What the 8028 Neve console does exceedingly well is capture the striking sound of the rock drum kit, which brings us to drummer extraordinaire Mick Fleetwood. In 1973, the Englishman was in L.A. looking for a studio to record in; his band Fleetwood Mac would soon be in need of a guitarist. Someone tipped him off to Sound City in Van Nuys. The day he arrived guitarist Lindsey Buckingham and his songwriting girlfriend Stevie Nicks were listening to a playback of their debut album. Mick Fleetwood was knocked out by what he heard. That day, he decided he'd found the perfect recording studio to capture his unique drum rhythms, and, in guitarist/songwriter Lindsey Buckingham, a first-rate replacement for Bob Welch, who would soon be departing. There was a hitch however. When the time came, Buckingham would not join the band unless his girlfriend came, too; it was a package deal. One thing led to another–Welch departed, and Buckingham and Nicks were both invited to join the band. In early 1975, the reconstituted Fleetwood Mac recorded their first album at Sound City. The album spawned several hit singles and topped the charts, eventually becoming the first of several platinum albums that would follow.

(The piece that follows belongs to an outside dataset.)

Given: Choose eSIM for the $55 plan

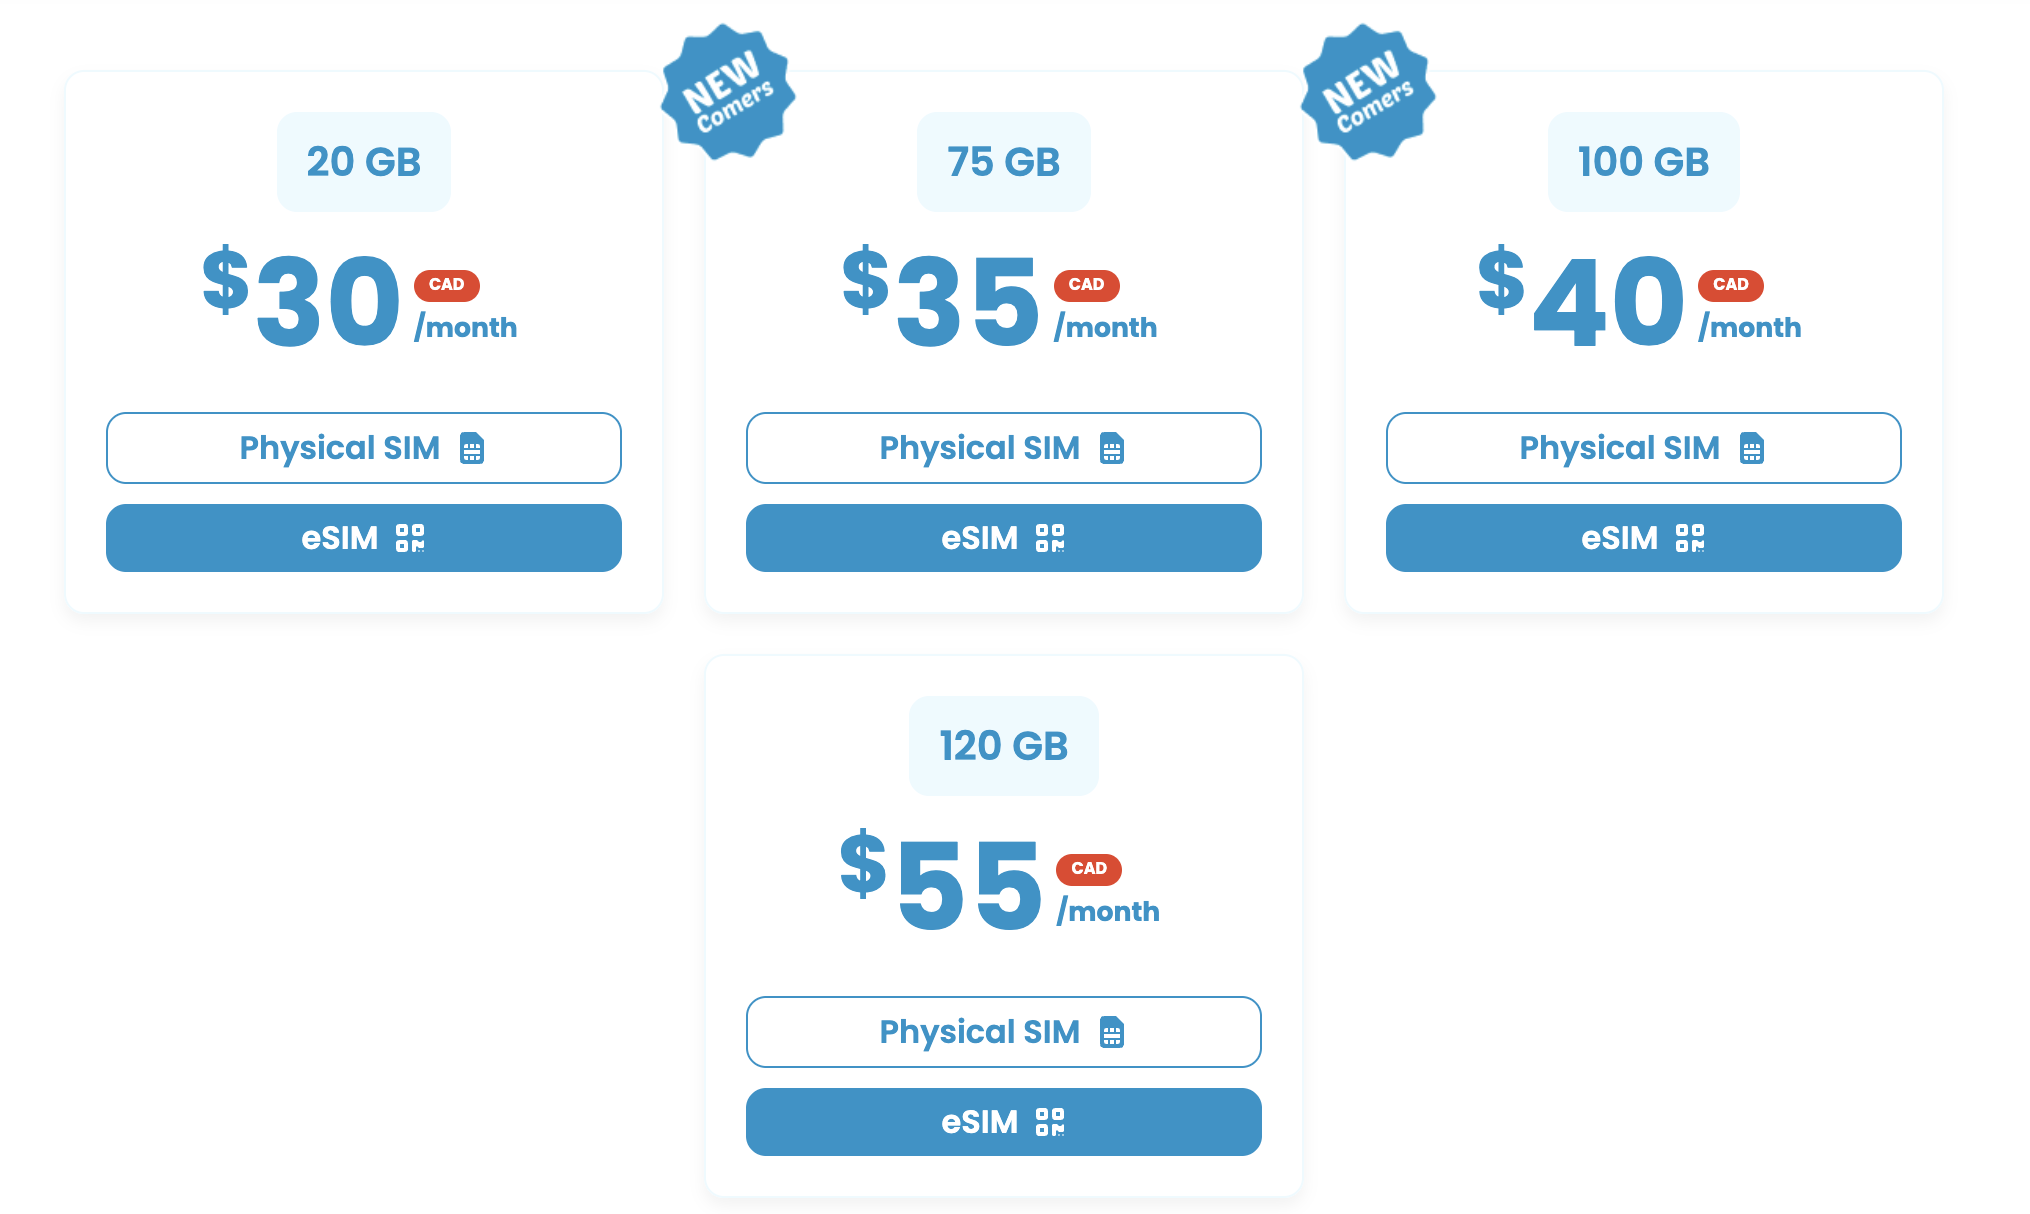Looking at the screenshot, I should pyautogui.click(x=1003, y=1122).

Among the bands to follow Fleetwood Mac's lead were Santana, Tom Petty and the Heartbreakers, Kansas, Foreigner, the Grateful Dead, REO Speedwagon, Cheap Trick, and singers Johnny Cash, Neil Young, Elton John, Pat Benatar, and Rick Springfield.

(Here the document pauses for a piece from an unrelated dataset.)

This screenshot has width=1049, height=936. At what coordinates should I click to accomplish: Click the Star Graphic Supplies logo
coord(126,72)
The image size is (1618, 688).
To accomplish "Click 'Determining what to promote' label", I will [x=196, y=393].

With the advent of Punk Rock in the later-half of the 1970s, a host of punk-rock bands followed, including Rage against the Machine, Nine Inch Nails, the Red Hot Chili Peppers, and Fear. By 1991, when Nirvana arrived, Sound City had pretty much fallen out of favor. However, when their album, "Nevermind" sold 30-million copies worldwide, the phones at the studio that had been silent, began to ring again, and would not stop ringing. It was, as someone put it, "like Fleetwood Mac all over again."

Dave Grohl wrote and produced the Sound City documentary. Besides being one heck of a musician (he's proficient on drums, bass and guitar) he's one heck of a storyteller. Which should not be too surprising, as he is one heck of songwriter, which, in itself is a form of storytelling. The video also chronicles a number of jam sessions featuring the Neve Sound Board, including: "Cut Me Some Slack" with Paul McCartney on guitar and vocals, and two-thirds of Nirvana (Grohl on drums, Krist Novoselic on bass); and "You Can't Fix This" with Stevie Nicks on keyboard and vocals, Grohl on drums, and additional musicians; and the outrageously funny punk send-up, "Your Wife is Calling" with Lee Ving on vocals, Grohl on guitar, and additional musicians.

The Sound City documentary includes comments from studio owner Tom Skeeter, plus a number of producers who performed their magic at Sound City (Butch Vig, Jim Scott, Rick Rubin, and the man who co-produced the first platinum Fleetwood Mac album, engineer Keith Olsen).